Szok!!! Piotr patrzy na nich i nie wierzy własnym uszom. Chciał krzyknąć

  • Co wy… ślepi? Jak to nie ma?!

ale ugryzł się w język. Jak oni tego mogli nie widzieć. !!!!!!!! To było fizycznie niemożliwe, chyba, że oślepli na tą jedną krótką chwilę.

Po tej kontroli Piotr dochodził do siebie przez godzinę, stojąc na poboczu drogi kilka kilometrów za przejściem granicznym. Kiedy dojechał do niego Mirek, który obserwował tę sytuację z odległości kilkudziesięciu metrów spytał tylko zszokowany;

  • Jak ty to zrobiłeś?

On? To przecież nie on to zrobił…. i to jest najciekawsze. Jeszcze wtedy nie zastanawiałam się zbytnio nad tym czym był ten głos, kim była ta osoba, którą i ja i mój mąż słyszeliśmy.
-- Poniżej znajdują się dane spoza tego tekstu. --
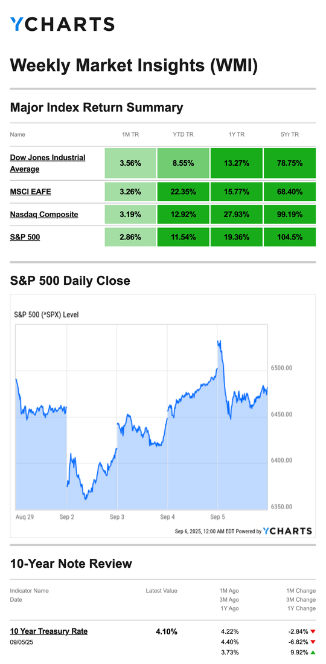The height and width of the screenshot is (664, 326).
Task: Open the Dow Jones Industrial Average link
Action: click(x=48, y=163)
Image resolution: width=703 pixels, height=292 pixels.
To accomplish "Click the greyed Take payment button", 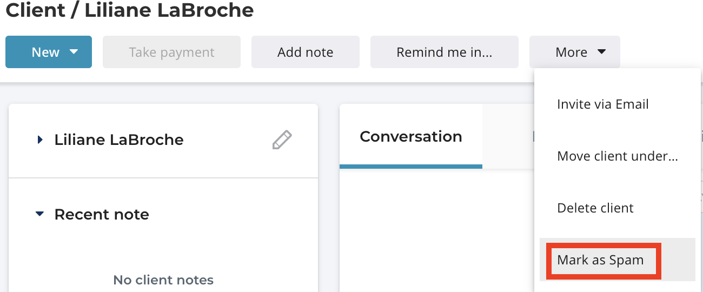I will pyautogui.click(x=171, y=52).
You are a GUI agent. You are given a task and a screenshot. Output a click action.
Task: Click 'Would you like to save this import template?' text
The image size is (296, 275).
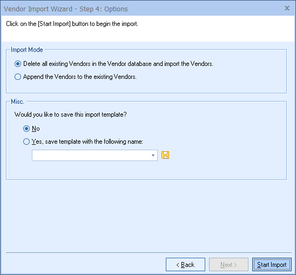[70, 115]
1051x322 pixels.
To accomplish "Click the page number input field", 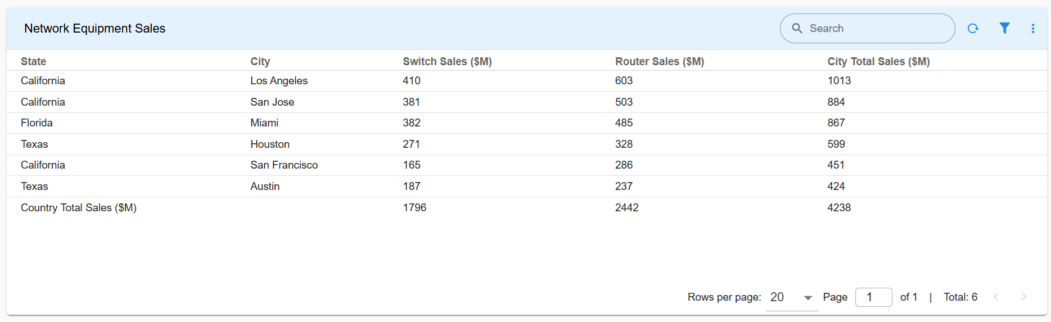I will click(873, 297).
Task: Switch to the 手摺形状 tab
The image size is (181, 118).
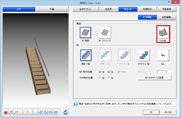Action: click(x=147, y=9)
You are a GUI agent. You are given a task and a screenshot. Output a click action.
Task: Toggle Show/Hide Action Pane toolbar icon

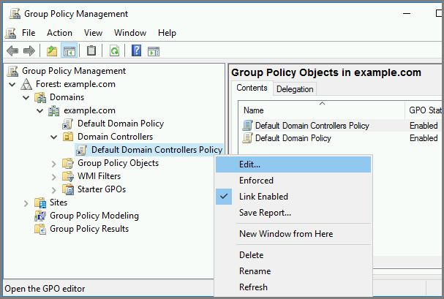[x=154, y=50]
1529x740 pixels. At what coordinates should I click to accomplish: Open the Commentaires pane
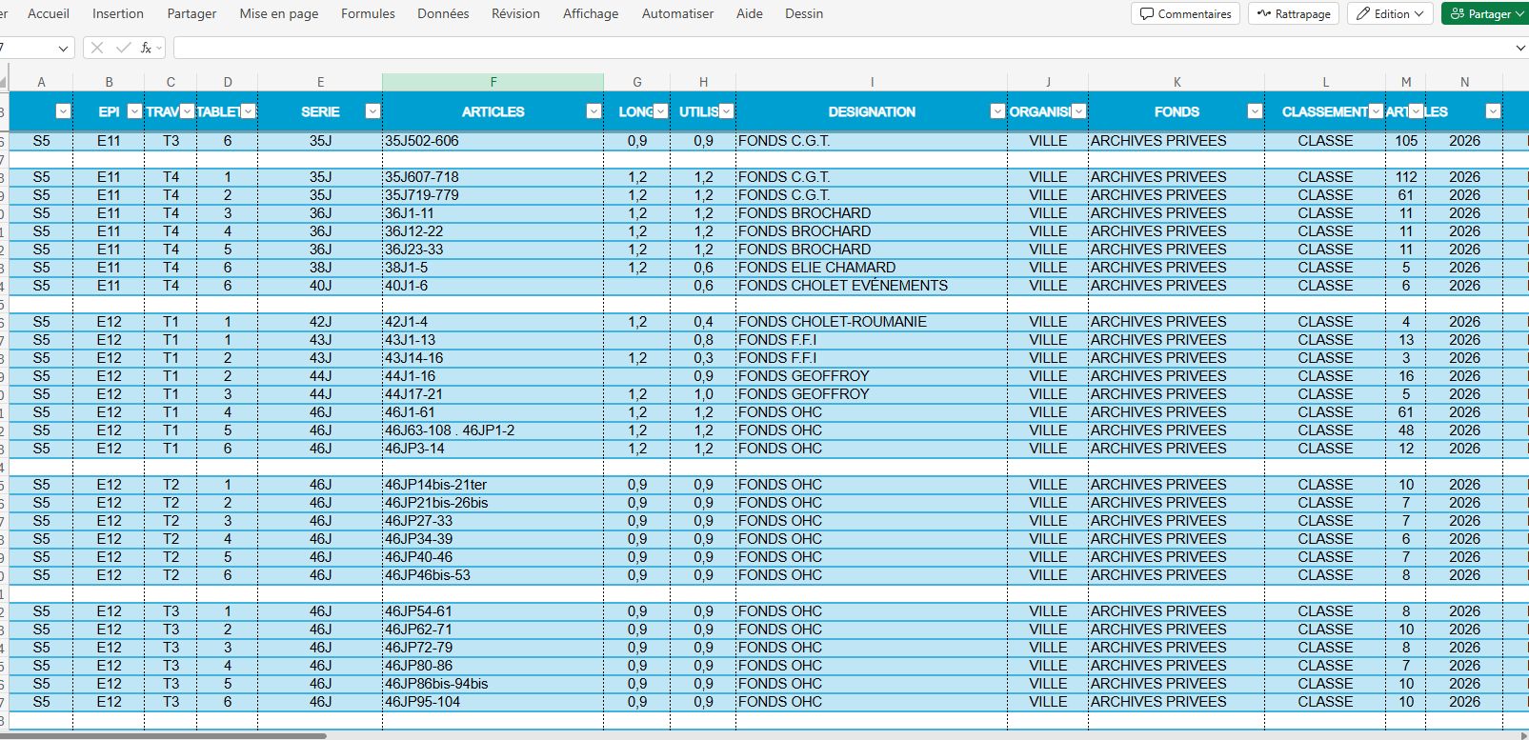pyautogui.click(x=1185, y=14)
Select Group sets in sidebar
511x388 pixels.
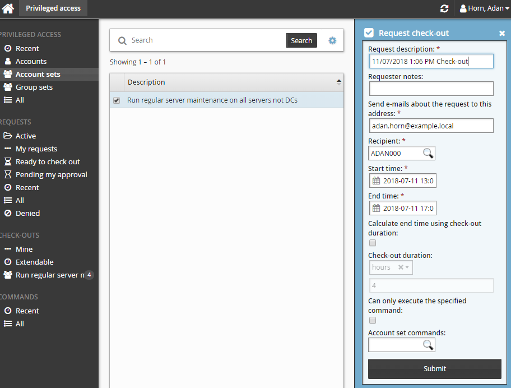point(34,87)
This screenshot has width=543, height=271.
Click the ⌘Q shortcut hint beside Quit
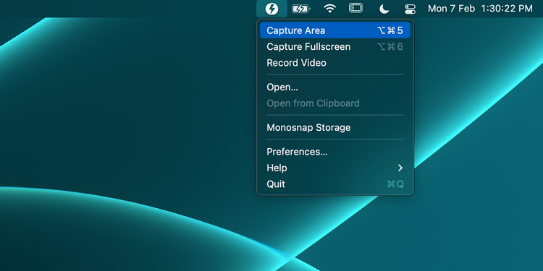395,184
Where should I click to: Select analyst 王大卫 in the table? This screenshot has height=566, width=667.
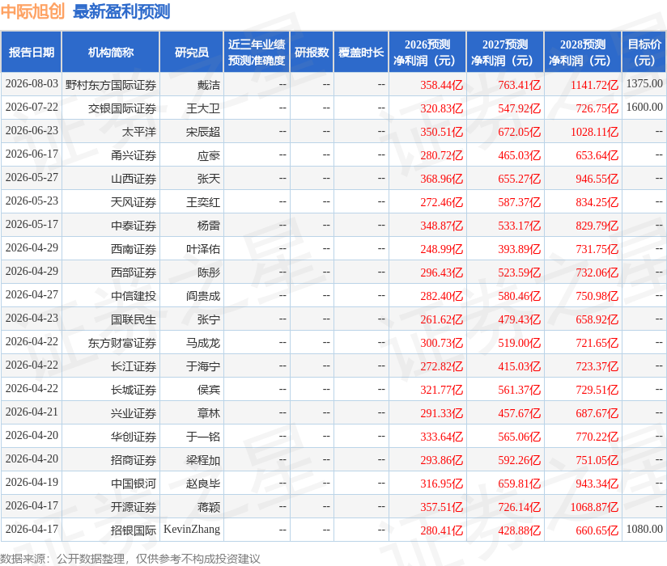(x=203, y=109)
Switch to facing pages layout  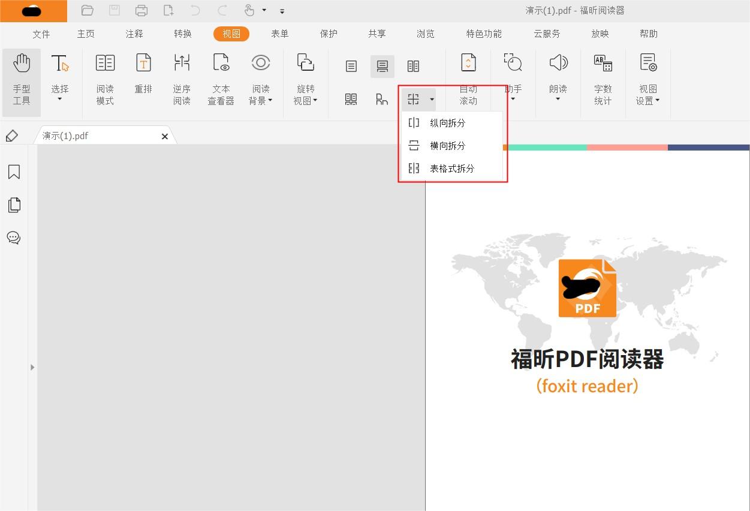pyautogui.click(x=413, y=66)
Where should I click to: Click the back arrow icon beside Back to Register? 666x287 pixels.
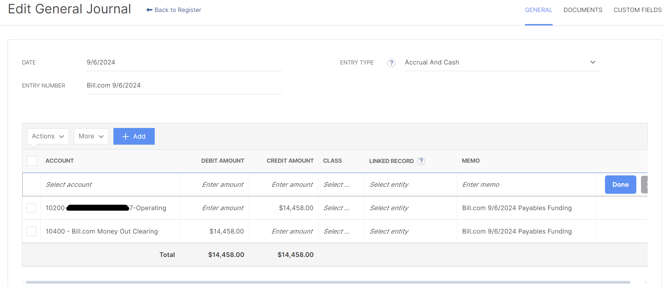tap(149, 10)
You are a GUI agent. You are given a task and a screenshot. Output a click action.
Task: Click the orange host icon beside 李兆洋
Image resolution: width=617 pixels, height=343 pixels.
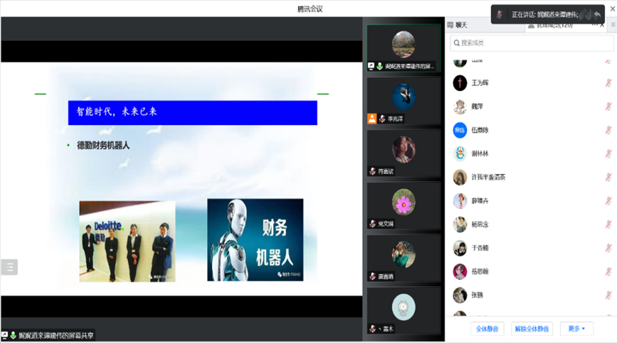coord(372,119)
Kiedy Piotr szalał na Ukrainie ja siedząc samotnie w domu i niańcząc dzieci zazwyczaj oglądałam poranne filmy, a wieczorem uczęszczałam na studia. Któregoś dnia we włoskim serialu zobaczyłam pewną scenę, która, jak się później okazało… odmieniła nasze życie. W tej scenie biznesmen dzwoni do jakiejś agencji i prosi o pomoc w doradztwie biznesowym. W tej samej chwili poczułam jakby uderzenie na wysokości serca i pomyślałam;

  • To dobry pomysł na biznes dla mnie.

Tej samej nocy przyśniła mi się nazwa mojej przyszłej firmy i co mam dalej robić. Zaczęłam realizować plan ze snu już następnego dnia. W 1993 roku otworzyłam oficjalnie swoją firmę…. tak to się zaczęło.

Wielki wyjazd na Ukrainę zakończył się wielkim rozczarowaniem. Piotr wrócił, ale właściwie bez pieniędzy. Można powiedzieć, że zaczynaliśmy od nowa. Po siedmiu latach wynajmowania mieszkania przeprowadziliśmy się z powrotem do teściów. Mają dom z 7 pokojami, więc przy naszej sytuacji finansowej było to wówczas najrozsądniejsze rozwiązanie. Pewnego dnia będąc w swoim biurze znalazłam w Gazecie Wyborczej ogłoszenie, w którym firma z Polski szukała w Szczecinie kierownika oddziału. Napisałam w imieniu Piotra CV i zmusiłam go, by pojechał na rozmowę kwalifikacyjną. Przyjęli go od razu. To było w 1994 roku. Nasza sytuacja z dnia na dzień się poprawiła. Najważniejsze, że pojawiły się regularne pieniądze, które ustabilizowały nasze życie. Poczułam wtedy wielką ulgę.

choć to była tylko cisza przed burzą.